About this exercise: All that is wanted is the span of lines from the one with "What type of" to the last line of the data, copied exactly.

** Opening Source records block **

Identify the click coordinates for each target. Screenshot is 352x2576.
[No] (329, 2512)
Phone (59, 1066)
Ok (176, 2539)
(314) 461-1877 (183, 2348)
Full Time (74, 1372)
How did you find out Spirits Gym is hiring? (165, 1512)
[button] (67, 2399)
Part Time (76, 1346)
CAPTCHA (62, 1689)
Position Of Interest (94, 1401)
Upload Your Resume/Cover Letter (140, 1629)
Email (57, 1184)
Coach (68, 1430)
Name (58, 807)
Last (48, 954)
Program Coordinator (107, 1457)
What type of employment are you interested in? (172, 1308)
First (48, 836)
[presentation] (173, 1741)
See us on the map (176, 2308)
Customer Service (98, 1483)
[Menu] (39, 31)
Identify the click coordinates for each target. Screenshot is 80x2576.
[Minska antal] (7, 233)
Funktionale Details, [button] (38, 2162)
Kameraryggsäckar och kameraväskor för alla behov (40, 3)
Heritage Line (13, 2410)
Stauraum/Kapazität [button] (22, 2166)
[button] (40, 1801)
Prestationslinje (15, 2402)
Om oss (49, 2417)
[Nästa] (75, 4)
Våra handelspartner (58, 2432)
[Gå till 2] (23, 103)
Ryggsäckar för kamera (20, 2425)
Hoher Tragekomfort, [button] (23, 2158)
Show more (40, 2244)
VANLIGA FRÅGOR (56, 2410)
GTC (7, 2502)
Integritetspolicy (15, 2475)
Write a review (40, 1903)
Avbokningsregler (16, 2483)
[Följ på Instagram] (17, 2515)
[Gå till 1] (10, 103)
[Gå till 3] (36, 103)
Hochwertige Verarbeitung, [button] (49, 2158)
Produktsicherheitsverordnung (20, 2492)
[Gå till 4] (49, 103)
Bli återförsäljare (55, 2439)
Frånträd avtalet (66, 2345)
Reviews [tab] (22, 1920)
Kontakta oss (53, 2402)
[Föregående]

** Closing Source records block **

Solved problem:
What type of employment are you interested in? (172, 1308)
First (48, 836)
[presentation] (173, 1741)
See us on the map (176, 2308)
Customer Service (98, 1483)
[Menu] (39, 31)
Identify the click coordinates for each target. Screenshot is 80x2576.
[Minska antal] (7, 233)
Funktionale Details, [button] (38, 2162)
Kameraryggsäckar och kameraväskor för alla behov (40, 3)
Heritage Line (13, 2410)
Stauraum/Kapazität [button] (22, 2166)
[button] (40, 1801)
Prestationslinje (15, 2402)
Om oss (49, 2417)
[Nästa] (75, 4)
Våra handelspartner (58, 2432)
[Gå till 2] (23, 103)
Ryggsäckar för kamera (20, 2425)
Hoher Tragekomfort, [button] (23, 2158)
Show more (40, 2244)
VANLIGA FRÅGOR (56, 2410)
GTC (7, 2502)
Integritetspolicy (15, 2475)
Write a review (40, 1903)
Avbokningsregler (16, 2483)
[Följ på Instagram] (17, 2515)
[Gå till 1] (10, 103)
[Gå till 3] (36, 103)
Hochwertige Verarbeitung, [button] (49, 2158)
Produktsicherheitsverordnung (20, 2492)
[Gå till 4] (49, 103)
Bli återförsäljare (55, 2439)
Frånträd avtalet (66, 2345)
Reviews [tab] (22, 1920)
Kontakta oss (53, 2402)
[Föregående]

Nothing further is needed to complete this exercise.